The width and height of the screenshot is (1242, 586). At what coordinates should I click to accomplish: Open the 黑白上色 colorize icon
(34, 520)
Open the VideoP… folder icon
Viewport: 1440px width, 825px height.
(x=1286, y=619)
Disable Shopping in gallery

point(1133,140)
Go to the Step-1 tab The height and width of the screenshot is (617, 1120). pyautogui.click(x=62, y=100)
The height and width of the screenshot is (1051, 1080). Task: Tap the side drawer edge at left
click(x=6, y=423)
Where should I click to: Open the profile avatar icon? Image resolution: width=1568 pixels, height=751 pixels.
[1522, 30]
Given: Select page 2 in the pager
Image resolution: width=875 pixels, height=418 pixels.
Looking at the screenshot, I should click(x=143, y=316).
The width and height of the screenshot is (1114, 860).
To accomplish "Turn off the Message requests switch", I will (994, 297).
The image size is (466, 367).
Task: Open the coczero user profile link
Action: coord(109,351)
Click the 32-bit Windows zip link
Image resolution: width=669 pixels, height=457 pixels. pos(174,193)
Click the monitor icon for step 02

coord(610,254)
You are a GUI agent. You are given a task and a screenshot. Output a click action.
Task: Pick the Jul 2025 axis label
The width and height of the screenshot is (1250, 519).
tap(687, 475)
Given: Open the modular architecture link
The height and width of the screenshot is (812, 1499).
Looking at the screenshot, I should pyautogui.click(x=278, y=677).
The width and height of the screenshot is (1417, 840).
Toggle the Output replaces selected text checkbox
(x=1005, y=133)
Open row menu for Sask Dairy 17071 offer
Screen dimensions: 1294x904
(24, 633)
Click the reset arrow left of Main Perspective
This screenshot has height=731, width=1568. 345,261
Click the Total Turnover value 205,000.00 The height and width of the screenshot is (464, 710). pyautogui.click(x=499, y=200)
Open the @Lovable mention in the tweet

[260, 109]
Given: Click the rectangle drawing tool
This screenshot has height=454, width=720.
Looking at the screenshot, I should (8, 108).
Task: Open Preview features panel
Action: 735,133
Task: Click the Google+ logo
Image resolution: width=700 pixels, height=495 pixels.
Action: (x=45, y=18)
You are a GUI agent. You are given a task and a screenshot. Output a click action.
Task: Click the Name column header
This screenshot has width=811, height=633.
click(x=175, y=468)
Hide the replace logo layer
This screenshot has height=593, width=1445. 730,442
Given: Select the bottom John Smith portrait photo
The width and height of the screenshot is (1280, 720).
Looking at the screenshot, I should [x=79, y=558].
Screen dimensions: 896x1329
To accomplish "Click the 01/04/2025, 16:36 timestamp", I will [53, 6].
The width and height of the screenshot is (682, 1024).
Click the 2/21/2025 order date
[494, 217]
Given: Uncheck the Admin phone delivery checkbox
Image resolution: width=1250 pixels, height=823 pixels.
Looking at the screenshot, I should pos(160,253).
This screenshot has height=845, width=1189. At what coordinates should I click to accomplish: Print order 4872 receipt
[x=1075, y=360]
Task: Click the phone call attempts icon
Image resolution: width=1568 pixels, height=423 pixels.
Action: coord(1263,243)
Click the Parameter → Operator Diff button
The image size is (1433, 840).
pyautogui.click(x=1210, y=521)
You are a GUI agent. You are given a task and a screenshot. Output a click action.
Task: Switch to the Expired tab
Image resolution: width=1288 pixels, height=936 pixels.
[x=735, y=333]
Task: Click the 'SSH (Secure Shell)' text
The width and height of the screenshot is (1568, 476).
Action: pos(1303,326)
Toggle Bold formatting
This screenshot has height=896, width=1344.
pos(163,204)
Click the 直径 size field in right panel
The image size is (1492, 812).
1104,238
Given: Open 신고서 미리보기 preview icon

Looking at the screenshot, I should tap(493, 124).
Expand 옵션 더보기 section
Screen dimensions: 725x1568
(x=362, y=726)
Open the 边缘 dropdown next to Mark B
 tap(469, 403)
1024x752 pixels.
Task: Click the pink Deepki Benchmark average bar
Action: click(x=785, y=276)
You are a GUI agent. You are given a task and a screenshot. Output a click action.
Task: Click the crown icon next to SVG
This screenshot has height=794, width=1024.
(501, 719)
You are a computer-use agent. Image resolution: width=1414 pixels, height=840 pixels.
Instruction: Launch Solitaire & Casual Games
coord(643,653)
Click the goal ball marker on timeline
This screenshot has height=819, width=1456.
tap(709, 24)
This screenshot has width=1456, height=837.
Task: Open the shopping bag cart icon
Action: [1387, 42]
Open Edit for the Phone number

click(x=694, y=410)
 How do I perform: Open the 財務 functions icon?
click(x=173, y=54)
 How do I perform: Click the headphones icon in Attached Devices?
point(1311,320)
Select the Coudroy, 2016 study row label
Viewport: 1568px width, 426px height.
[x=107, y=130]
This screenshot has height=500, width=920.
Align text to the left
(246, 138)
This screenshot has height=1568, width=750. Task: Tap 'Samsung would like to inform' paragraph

▬▬▬

From the records above, copy each line in which the string "label" occurs.

Task: Pick the Jul 2025 axis label
Select the Coudroy, 2016 study row label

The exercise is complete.